Raffaele Bonanni, leader della Cisl ribatte oggi in un'intervista a La Stampa al ministro dell'Economia, Fabrizio Saccomanni, che ieri aveva definito costoso il patto siglato la scorsa settimana tra sindacati e Confindustria per la crescita. Un documento congiunto che contiene le priorità per la Legge di stabilità e per la ripresa economica.

Diversa, almeno nei toni, la posizione del premier Enrico Letta che sembra smentire il suo ministro, dicendo che il governo affronterà con molta attenzione quanti messo sul tavolo.
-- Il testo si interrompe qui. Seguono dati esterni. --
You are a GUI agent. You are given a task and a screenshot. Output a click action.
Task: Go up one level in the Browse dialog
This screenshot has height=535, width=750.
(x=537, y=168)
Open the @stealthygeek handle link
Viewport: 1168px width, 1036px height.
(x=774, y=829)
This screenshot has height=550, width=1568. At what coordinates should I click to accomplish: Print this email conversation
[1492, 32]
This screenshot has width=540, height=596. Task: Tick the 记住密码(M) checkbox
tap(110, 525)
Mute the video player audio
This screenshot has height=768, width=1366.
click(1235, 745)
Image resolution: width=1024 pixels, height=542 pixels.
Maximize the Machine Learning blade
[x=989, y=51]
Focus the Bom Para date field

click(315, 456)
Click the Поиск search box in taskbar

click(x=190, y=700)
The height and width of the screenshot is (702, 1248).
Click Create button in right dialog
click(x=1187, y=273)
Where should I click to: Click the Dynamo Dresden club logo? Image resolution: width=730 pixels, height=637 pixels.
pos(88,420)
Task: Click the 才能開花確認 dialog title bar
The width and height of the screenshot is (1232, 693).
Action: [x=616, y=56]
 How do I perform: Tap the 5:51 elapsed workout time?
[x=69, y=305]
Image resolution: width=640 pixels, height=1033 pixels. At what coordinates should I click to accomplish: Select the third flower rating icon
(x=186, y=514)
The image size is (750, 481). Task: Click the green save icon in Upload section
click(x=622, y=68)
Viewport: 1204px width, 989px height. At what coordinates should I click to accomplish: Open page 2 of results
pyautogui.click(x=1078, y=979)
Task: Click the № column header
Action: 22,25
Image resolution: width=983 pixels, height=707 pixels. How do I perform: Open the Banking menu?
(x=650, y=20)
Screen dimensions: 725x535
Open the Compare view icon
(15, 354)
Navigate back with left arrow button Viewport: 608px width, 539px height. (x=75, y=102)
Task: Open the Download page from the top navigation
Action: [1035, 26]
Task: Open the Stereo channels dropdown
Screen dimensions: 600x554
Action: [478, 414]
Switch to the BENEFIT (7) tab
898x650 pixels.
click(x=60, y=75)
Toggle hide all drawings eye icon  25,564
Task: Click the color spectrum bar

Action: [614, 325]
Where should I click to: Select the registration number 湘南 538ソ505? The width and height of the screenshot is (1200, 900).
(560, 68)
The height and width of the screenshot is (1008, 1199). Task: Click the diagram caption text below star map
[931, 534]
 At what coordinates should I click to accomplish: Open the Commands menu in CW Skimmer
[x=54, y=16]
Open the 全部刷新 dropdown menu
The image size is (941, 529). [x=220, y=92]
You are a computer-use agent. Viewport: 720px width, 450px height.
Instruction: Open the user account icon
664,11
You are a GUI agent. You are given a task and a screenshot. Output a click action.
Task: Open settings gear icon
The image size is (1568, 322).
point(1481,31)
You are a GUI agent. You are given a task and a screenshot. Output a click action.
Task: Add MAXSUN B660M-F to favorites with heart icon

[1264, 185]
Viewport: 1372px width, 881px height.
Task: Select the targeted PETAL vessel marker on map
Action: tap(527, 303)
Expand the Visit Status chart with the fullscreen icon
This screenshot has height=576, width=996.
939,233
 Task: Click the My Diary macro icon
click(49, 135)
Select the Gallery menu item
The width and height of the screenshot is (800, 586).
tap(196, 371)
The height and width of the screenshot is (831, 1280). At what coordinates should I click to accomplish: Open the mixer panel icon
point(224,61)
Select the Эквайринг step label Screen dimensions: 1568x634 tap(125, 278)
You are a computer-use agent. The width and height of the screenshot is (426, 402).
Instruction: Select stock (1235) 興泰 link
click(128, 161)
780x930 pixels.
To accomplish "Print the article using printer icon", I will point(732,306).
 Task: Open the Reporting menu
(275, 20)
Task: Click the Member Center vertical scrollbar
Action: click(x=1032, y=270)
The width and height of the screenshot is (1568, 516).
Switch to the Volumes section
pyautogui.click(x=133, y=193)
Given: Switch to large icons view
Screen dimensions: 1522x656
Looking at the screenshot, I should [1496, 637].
Le parti sociali, d’intesa, hanno chiesto la governo di cambiare decisamente passo. Serve, dicono Cgil, Cisl, Uil e Confindustria, una road map per uscire dalla crisi:

“Un preciso impegno su politiche fiscali, politiche industriali e revisione degli assetti istituzionali ed efficienza della spesa pubblica".

Misure che secondo il titolare dell’Economia peserebbero troppo in questa fase sulle casse dello Stato.

Bonanni attacca e poi affonda il colpo:

I soliti argomenti delle tecnocrazie. Sono vent'anni che sento dire le stesse cose, ma noto con piacere che il premier non la pensa così. Se c'è la volontà politica di tagliare le tasse, le risorse si trovano

Il segretario della Cisl spiega:

Invece dei tagli lineari, che la spesa l'hanno fatta salire, occorre introdurre subito i costi standard per gli acquisti di tutti i beni della pubblica amministrazione. Bisogna privatizzare le aziende municipalizzate, vendere gli immobili, le caserme. Il governo proceda con l'eliminazione delle Province e rivedendo i meccanismi di spesa di Comuni e Regioni. Con un po' di buona volontà si possono trovare ben più di 5 miliardi.


Bonanni definisce poi una stupidaggine le ipotesi di vendita di quote di aziende fiore all’occhiello dell’Italia, che fanno utili e garantiscono la sicurezza energetica del Paese, come Eni ed Enel.